マンションでも一階より、二階、上の方が好まれる。
山に登るのはその最たるものだ。
スキーのリフトでさえ、最も高い所にあがってしまう。
(おまえは、地下洞窟好きで潜っているではないか!)
それはそれで、別件扱いにしていただこう。
しかし、高ければ高いだけの代償がある。
階段状の宅地では、やはり高い場所が好まれる。
その代り、散歩では、必ず坂道を登らなければならない。
自転車でのおつかいは、帰りが大変だ。
高い場所では、風も強くふく。
洗濯モノは、常に鯉のぼり状態。
ホテルの部屋は、高い方が見晴しがいい。
1401号室。
14階ともなると、周りが一望できる。
民家の屋根を紅く染める夕焼けも、浴びられる。
ところが・・・
朝のラッシュ時には、エレベーター待ちが長い。
よもや階段で上がり降りする階数ではない。
その昔、ある夜・・・
「年に一回のエレベーター点検で申し訳ありません。
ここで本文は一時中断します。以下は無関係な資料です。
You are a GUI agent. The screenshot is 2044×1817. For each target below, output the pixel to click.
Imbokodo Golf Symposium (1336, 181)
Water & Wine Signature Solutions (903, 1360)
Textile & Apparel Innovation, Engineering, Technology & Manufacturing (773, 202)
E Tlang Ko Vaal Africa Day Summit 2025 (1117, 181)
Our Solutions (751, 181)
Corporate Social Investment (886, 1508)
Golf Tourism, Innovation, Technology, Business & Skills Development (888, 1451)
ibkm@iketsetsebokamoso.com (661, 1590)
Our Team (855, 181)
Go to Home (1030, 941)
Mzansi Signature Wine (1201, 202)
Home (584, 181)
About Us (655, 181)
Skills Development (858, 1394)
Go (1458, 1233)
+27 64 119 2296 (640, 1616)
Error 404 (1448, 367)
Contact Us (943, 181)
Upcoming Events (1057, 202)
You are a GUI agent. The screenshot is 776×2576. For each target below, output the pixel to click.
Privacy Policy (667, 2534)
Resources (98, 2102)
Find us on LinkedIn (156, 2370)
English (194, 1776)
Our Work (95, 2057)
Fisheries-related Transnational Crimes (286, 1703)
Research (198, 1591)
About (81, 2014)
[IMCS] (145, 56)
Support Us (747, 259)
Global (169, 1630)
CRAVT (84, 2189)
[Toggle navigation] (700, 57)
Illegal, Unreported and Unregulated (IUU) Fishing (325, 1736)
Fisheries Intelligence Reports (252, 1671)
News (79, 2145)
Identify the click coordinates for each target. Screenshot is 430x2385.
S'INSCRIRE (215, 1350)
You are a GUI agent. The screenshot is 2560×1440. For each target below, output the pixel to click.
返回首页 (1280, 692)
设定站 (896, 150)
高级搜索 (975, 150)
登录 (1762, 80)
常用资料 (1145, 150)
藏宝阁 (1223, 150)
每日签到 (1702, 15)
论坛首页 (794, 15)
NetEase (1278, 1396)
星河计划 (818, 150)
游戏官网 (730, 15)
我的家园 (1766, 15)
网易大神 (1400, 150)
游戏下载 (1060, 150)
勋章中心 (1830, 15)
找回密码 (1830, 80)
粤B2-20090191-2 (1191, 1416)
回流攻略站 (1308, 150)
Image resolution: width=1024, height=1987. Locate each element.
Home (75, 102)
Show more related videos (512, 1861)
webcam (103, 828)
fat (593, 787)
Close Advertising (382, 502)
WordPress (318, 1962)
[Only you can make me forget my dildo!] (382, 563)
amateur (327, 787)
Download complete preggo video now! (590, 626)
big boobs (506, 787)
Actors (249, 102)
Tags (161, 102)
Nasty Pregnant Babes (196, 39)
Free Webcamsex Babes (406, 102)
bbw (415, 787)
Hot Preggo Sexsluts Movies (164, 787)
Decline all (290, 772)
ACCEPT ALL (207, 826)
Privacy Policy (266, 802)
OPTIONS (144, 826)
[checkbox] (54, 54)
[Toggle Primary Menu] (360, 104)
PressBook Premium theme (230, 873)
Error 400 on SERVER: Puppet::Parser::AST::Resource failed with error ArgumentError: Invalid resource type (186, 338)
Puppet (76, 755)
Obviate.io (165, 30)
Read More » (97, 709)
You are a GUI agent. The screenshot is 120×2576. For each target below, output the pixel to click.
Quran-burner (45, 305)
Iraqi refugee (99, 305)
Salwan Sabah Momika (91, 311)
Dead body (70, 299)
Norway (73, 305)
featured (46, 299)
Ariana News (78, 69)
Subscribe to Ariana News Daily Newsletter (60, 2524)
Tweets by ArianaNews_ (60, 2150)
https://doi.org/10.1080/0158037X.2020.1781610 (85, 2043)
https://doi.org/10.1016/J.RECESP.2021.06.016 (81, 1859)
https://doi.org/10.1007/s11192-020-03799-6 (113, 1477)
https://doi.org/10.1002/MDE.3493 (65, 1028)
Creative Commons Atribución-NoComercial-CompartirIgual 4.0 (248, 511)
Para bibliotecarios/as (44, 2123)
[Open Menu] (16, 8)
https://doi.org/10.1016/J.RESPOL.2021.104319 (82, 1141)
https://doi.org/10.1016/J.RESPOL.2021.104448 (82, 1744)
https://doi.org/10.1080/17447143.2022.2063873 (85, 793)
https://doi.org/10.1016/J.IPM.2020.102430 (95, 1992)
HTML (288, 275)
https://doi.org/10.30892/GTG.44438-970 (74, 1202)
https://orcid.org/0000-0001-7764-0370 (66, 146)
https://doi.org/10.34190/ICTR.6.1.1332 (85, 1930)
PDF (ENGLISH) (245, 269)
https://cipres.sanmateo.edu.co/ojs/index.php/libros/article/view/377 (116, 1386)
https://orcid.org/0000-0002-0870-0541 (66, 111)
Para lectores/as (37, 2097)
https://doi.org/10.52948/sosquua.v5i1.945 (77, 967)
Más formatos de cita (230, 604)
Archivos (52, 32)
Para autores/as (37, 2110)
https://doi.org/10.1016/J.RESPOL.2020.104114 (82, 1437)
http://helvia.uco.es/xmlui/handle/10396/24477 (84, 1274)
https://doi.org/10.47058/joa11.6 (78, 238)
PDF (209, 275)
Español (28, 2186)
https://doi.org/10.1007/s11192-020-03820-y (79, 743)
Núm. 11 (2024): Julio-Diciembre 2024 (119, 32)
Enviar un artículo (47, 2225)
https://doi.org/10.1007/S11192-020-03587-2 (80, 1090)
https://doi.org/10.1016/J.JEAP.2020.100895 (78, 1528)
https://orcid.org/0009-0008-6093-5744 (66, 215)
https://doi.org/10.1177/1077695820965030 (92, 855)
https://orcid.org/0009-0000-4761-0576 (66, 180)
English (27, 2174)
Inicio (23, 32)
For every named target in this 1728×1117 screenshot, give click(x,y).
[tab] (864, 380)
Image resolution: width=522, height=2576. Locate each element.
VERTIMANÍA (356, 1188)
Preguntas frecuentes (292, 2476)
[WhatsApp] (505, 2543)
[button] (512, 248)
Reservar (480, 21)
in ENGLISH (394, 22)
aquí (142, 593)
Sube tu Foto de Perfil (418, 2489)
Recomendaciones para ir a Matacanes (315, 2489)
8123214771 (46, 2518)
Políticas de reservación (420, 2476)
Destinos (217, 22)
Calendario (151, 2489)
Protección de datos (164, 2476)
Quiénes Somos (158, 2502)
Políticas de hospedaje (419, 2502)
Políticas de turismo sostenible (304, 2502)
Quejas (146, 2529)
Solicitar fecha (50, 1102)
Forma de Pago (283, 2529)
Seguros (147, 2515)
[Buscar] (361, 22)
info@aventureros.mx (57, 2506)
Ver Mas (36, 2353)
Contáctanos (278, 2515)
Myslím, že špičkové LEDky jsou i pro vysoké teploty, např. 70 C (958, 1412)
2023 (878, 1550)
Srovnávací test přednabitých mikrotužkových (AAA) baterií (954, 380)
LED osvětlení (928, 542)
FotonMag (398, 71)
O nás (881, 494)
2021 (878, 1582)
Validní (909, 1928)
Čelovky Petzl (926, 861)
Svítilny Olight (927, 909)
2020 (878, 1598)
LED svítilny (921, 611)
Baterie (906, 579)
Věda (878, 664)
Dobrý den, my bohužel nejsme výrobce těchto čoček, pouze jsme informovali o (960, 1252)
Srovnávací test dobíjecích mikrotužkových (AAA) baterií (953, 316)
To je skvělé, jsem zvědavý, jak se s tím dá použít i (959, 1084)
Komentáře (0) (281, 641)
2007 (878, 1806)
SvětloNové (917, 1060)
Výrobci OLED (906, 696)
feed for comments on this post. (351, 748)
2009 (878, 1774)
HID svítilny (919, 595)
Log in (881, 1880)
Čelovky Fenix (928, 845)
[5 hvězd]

0時~4時」
なんやと?
夜中の0時までに帰ってこいと張り紙がしてある。
帰ってこない場合は、歩いて登れとの厳命だ。
腕時計に目をやると、0時をちょいと過ぎている。
ポケットのキーホルダーを読むと、2308とある。
23階っちゃ、どげんこつネ。
誰が、そげな高い部屋とったんネ。
昼間ならともかく、お酒呑んで、足元不如意。
そういえば、チェックインの時、フロントから、
くれぐれもご注意をされていたな。
こらいっそ、朝まで呑んで、
エレベーターの始発に乗った方がいいんじゃないの。